Chronique de disque : « Johann Joseph Abert – Un portrait musical »

Xl_chronique-de-disque-jj-abert-ein-musikalisches-portrait © Ars Produktion

Compositeur à succès en son temps, avant d’être relativement oublié aujourd’hui, Johann Joseph Abert se dévoile dans un disque signé par les éditions Ars Produktion qui prend des allures de « portrait musical » pour offrir un panorama complet de toute la diversité de son répertoire. Chronique du disque.

Il s'agit ici d'un portrait du compositeur allemand Johann Joseph Abert, une sorte d'appât ou plutôt d’happeau pour musicophiles curieux, ce qui explique que ce disque ne contienne que des extraits.

Compositeur allemand née en 1832, Johann Josph Albert connut la gloire à partir 1860. Compositeur donc autant de musiques de chambre, que d'orgue, de Lieder et d'opéras, ainsi que le donne à entendre ce portait musical, il fut autant apprécié professionnellement qu'humainement par ses pairs. Il n'a effectivement pas à rougir devant Brahms et Schuman dont il dirigea l'exécution des œuvres à Wuttenberg, où il exerça les charges de compositeur et chef d'orchestre de la cour royale. Après l'avoir découvert ici, les amateurs souhaiteront sans doute un autre disque d'extraits avec ses musiques pour grands ensembles, Abert ayant également composé des symphonies, des messes, des ouvertures et de la musique concertante.

Ici, les amateurs découvrent ses Lieder et des extraits de son œuvre orchestrale la plus connue, Columbus, et de son opéra Astorga, retravaillés pour piano et voix, mais aussi l'adagio et le scherzo de son quatuor et des préludes pour orgues. Ils apprécient avec cet aperçu partiel de son œuvre de découvrir son style. Assis entre Brahms et la modernité venante, qu'incarnera surtout Richard Strauss, Mahler ou Zemlinsky, il laisse ici une œuvre intéressante de Lieder plaisants, qui s’inscrivent dans une belle nébuleuse parmi ceux de Schubert et de Brahms, et surtout un quatuor aux violoncelles très modernes, approchant avec leurs tons abrupts, leurs ruptures et cassures, ceux des modernes.

Il faut passer outre les fragilités des chanteurs, comme les aigus un peu aigrelets des sopranos et des mezzo-sopranos, et le timbre convenu un peu guindé du ténor, pour découvrir une autre sensibilité se dessinant avec lui, en une rudesse, une dureté et des tranchants venants.
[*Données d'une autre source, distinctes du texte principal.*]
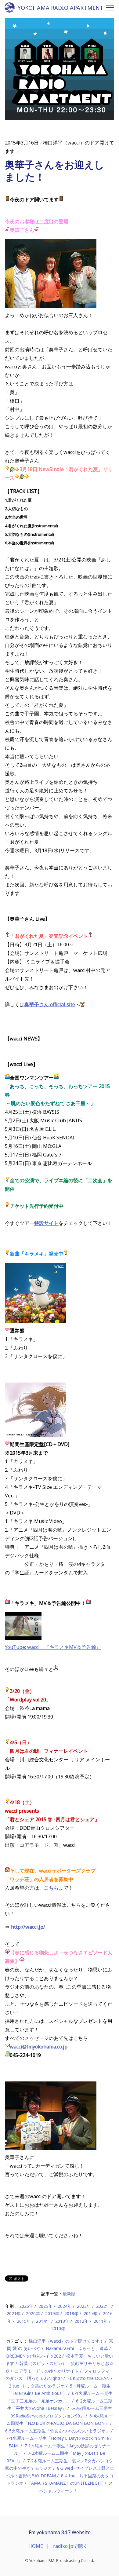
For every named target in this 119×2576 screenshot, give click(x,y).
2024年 (65, 2306)
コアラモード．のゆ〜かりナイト (47, 2371)
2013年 (62, 2321)
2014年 (43, 2321)
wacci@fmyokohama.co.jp (38, 2046)
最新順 (69, 2293)
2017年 (91, 2313)
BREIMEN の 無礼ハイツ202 (33, 2356)
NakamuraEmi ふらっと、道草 (77, 2348)
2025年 (45, 2306)
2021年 (14, 2313)
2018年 (71, 2313)
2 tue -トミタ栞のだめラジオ (37, 2386)
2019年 (52, 2313)
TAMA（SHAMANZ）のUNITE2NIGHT (66, 2483)
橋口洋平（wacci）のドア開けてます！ (66, 2341)
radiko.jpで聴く (70, 2546)
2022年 (103, 2306)
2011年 (101, 2321)
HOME (35, 2546)
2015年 (24, 2321)
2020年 (33, 2313)
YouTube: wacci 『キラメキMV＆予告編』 (53, 1647)
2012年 (81, 2321)
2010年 (58, 2328)
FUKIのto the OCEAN (88, 2378)
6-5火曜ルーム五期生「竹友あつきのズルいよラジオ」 (57, 2431)
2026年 (26, 2306)
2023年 (84, 2306)
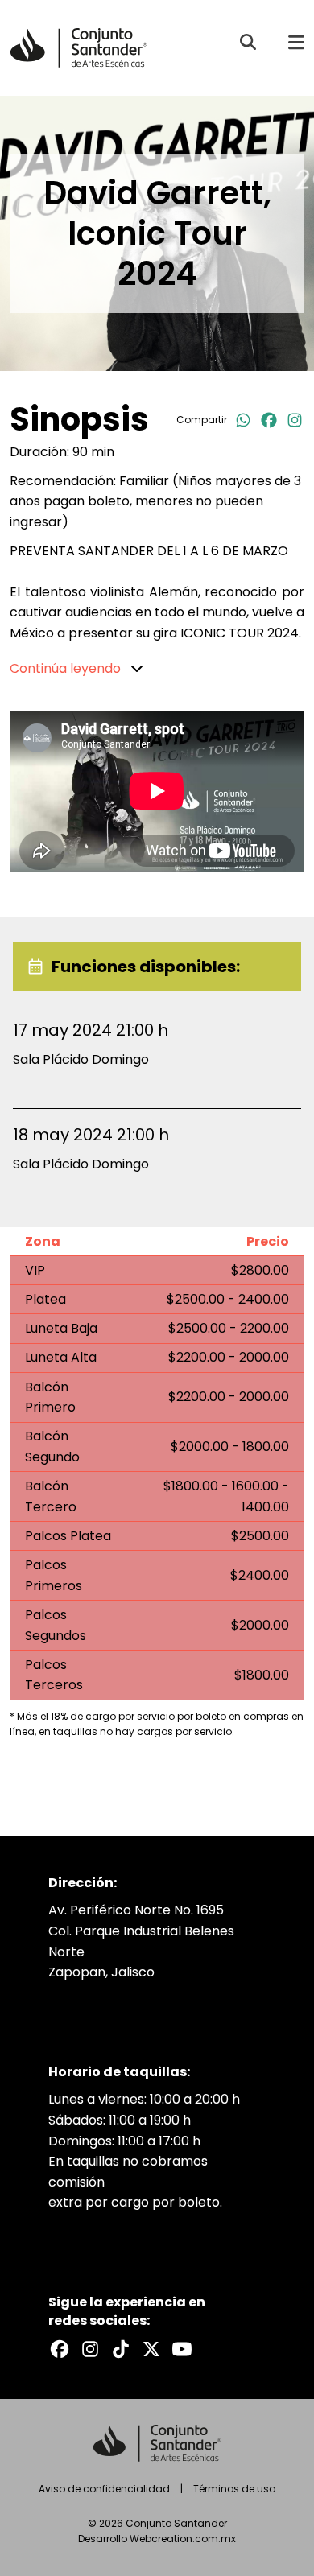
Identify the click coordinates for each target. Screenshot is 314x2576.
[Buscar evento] (248, 42)
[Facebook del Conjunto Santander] (59, 2349)
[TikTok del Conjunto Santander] (120, 2349)
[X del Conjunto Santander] (151, 2349)
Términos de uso (234, 2489)
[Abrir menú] (296, 41)
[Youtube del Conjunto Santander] (182, 2349)
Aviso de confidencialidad (104, 2489)
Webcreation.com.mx (183, 2538)
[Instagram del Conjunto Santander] (90, 2349)
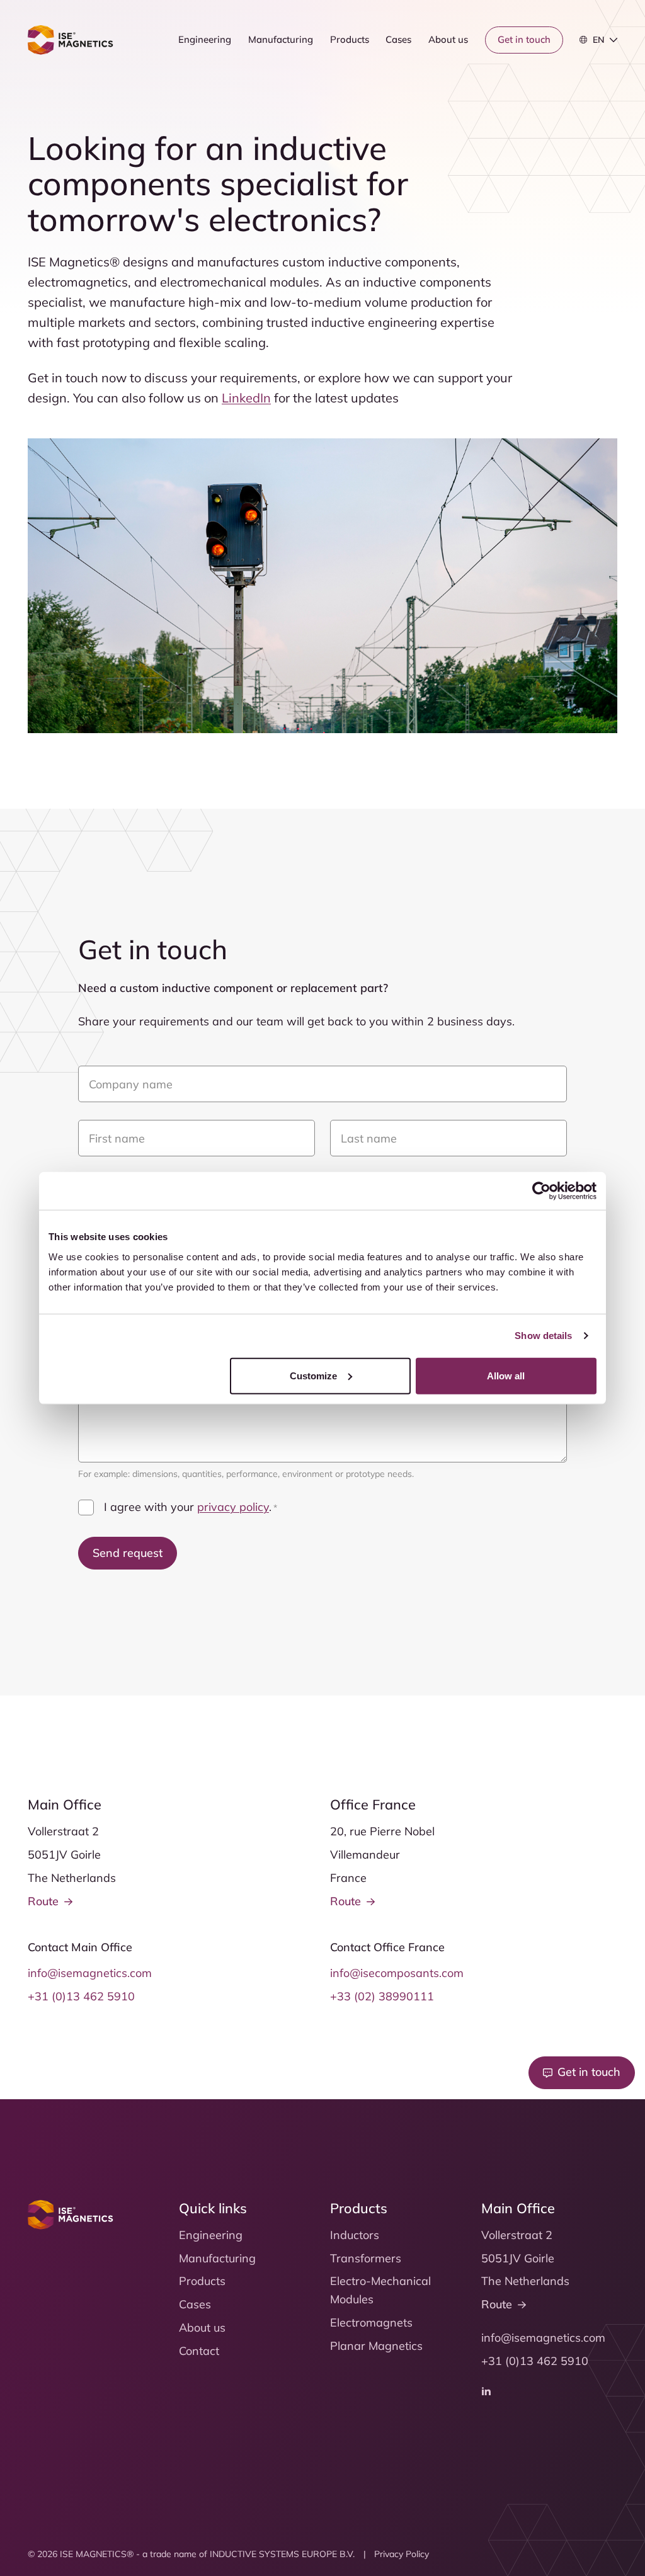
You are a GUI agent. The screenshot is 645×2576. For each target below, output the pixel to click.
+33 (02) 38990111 (382, 1996)
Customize (313, 1375)
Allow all (506, 1375)
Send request (128, 1553)
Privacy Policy (401, 2554)
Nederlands (611, 65)
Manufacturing (280, 39)
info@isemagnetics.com (90, 1973)
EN (599, 39)
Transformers (365, 2258)
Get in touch (524, 39)
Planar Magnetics (376, 2346)
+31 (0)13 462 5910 (81, 1996)
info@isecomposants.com (397, 1973)
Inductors (354, 2235)
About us (448, 39)
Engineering (204, 39)
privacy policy (233, 1507)
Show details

Il en va de même avec ses œuvres pour orgue, encore très inspirées par le Bach qu'il étudiait dans ses années d'étude, indiquant déjà une autre ère.

À côté des Brahms, Liszt et autre Schumann, et avant les Richard Strauss, Paul Hindemith et Hans Pfizner, il laisse une œuvre voulant percer, mais encore très prise par son époque. Richard Strauss lui-même, avant de devenir un wagnérien convaincu, était un brahmsien de premier ordre, comme le montre sa Burlesque pour piano et orchestre. Ce qui n'empêche pas ses compositions d'être honnêtes et de fort bon aloi.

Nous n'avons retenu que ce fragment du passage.